Five years back, very few people had heard of Khadim Hussain Rizvi. He was a mullah with not much of a following in those days. Then, he was selected by the real rulers of the country to destabilize the previous regime. He paralyzed the twin cities in 2017 for many days, refusing to budge until his demands were met. He wanted, among other things, the resignation of the law minister, who he alleged had modified the oath to be taken by members of parliament in such a way that Ahmedis would benefit from it. The poor law minister resigned, after the establishment warned Nawaz Sharif's government not to take any action that would result in the loss of lives. If there was any doubt that he had the backing of the  "selectors", it was removed when a video emerged, showing a senior military officer distributing a thousand rupees each to the demonstrators to go home.

After that his popularity soared, and his party managed to get two provincial assembly seats from Karachi (and narrowly losing another seat in the National Assembly).

About a week ago, he again embarked on a protest to force the government to cut off diplomatic relations with France (due to the publication of blasphemous cartoons in that country). Earlier, he had demanded that Pakistan drop one of its nuclear bombs on France, apparently not knowing that France's atomic bombs can pulverize Pakistan in a matter of seconds. Once, he had advised the government not to pay foreign loans until the donors agreed not to charge interest on them. He thought this would solve the country's problems. 

Earlier, he had demanded the execution of Aasia Bibi, the falsely accused Christian woman, after she had been acquitted of blasphemy charges. Ironically, she is alive and well, not bitter at all against the country of her birth, despite being jailed for eight years before being set free by the apex court.

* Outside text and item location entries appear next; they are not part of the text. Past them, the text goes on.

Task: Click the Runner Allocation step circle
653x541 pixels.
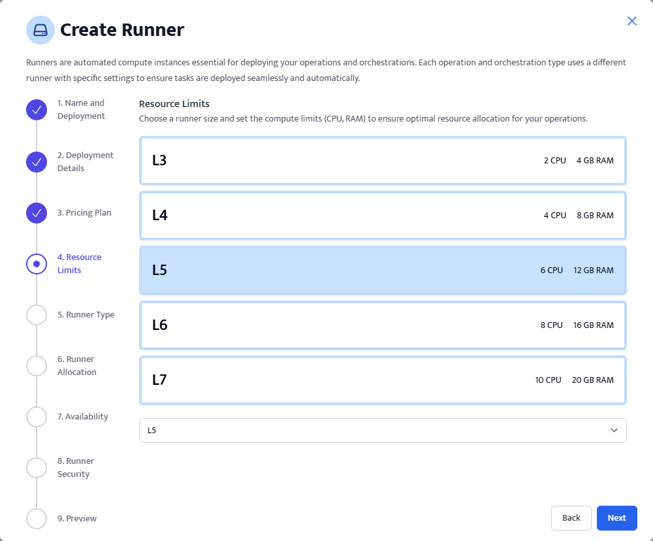Action: click(37, 366)
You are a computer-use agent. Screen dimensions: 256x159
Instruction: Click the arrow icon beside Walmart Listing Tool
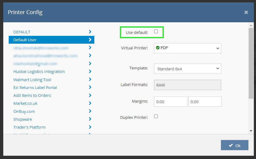click(x=90, y=80)
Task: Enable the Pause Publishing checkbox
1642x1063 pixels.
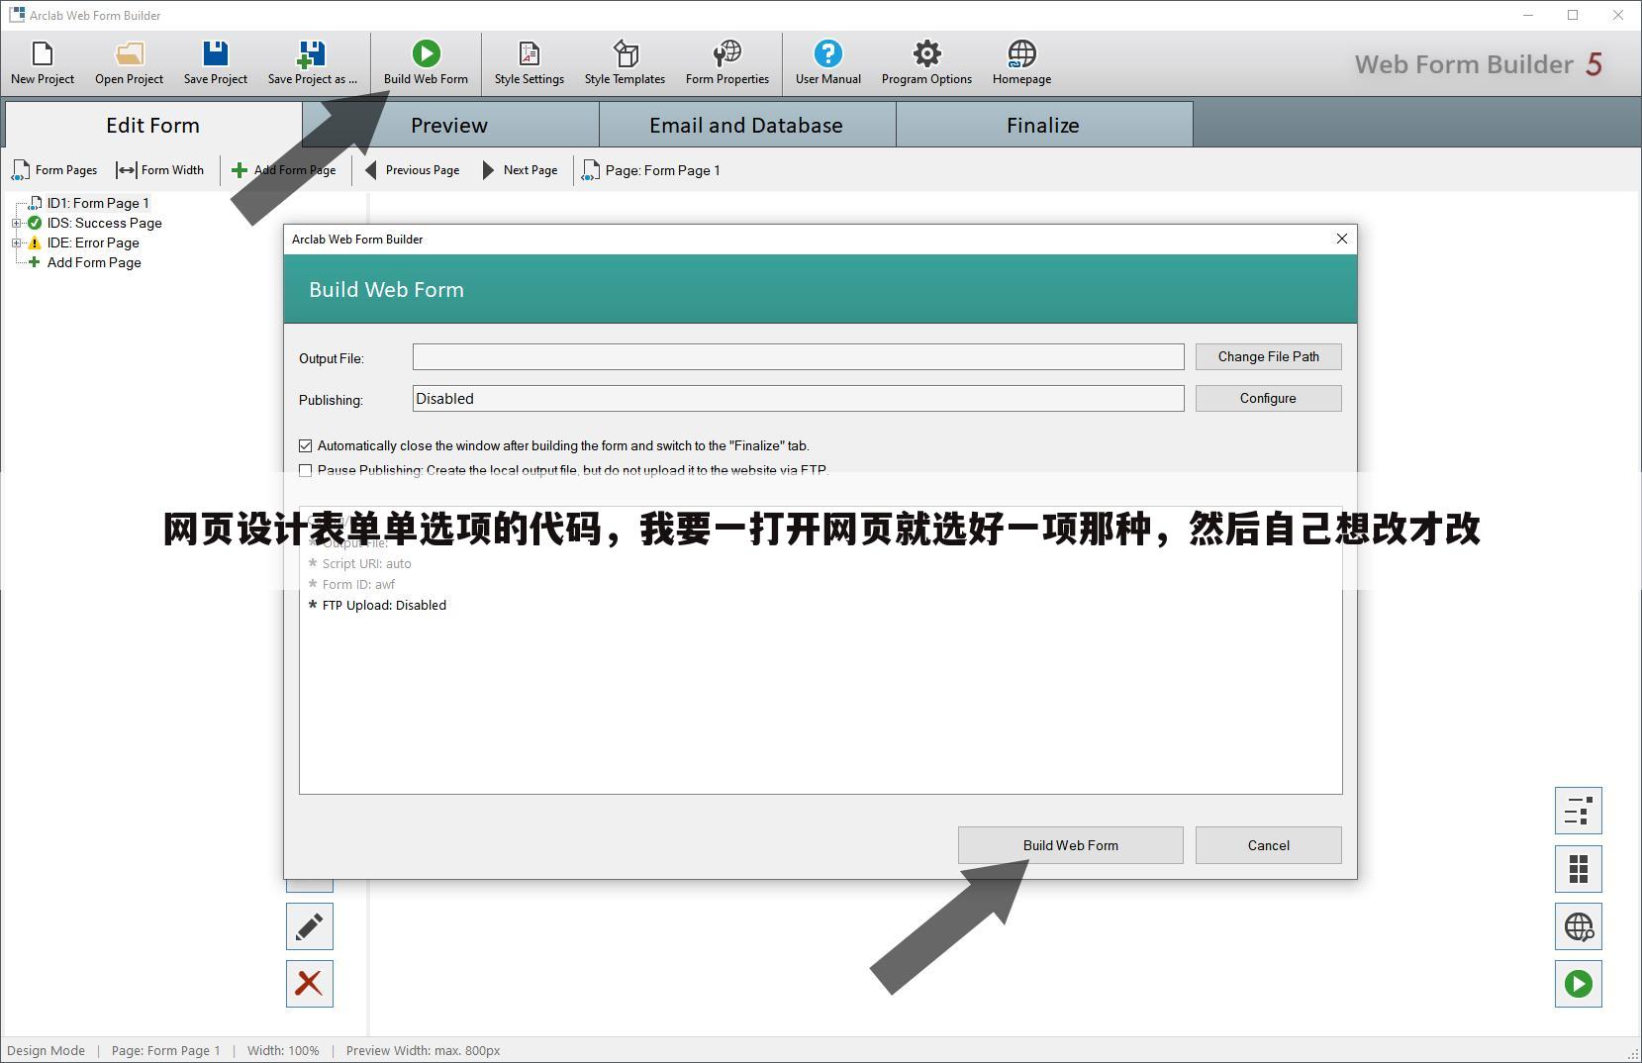Action: pos(306,471)
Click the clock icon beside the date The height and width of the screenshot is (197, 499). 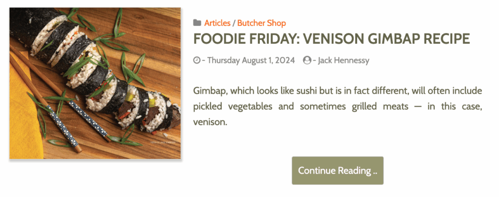pyautogui.click(x=197, y=60)
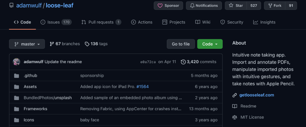Fork the loose-leaf repository
The height and width of the screenshot is (127, 306).
coord(275,5)
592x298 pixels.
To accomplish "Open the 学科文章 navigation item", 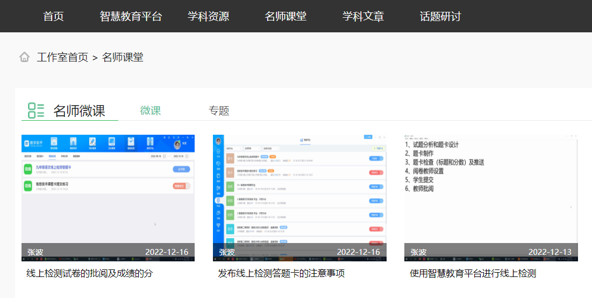I will [363, 16].
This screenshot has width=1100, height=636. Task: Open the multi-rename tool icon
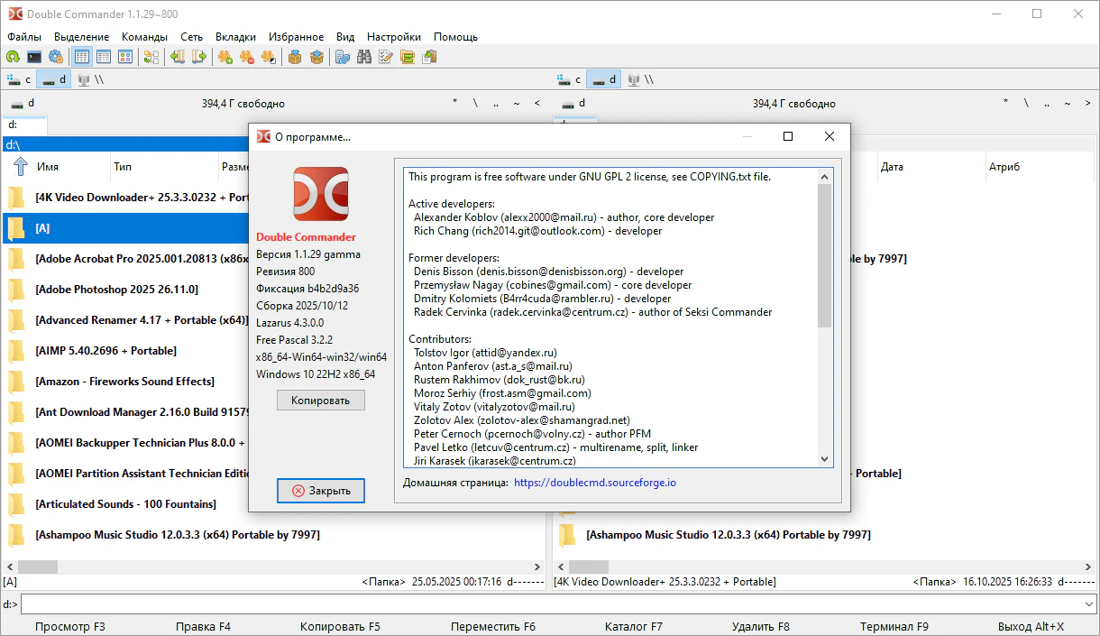point(386,57)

When news of his death spread, social media activists wondered if he hadn't been killed for saying last week that if his demands were not met, he would reveal the names of those who had instigated him to stage the protests. Of course, we shall never know the truth.

Yesterday, I had thought how lucky we'd be if the most unpopular man (IK) got killed in an air crash on his way back from Kabul. Instead, it was the mad mullah who expired, apparently from Covid, after he had probably infected many others in his sit-in last week. Of course, that hypocrite Imran Khan and his selector both condoled the passing away of their asset. It should be remembered that IK did not utter a word when a French-Pakistani woman was raped a few weeks back in Lahore. But then, he has always been a hypocrite.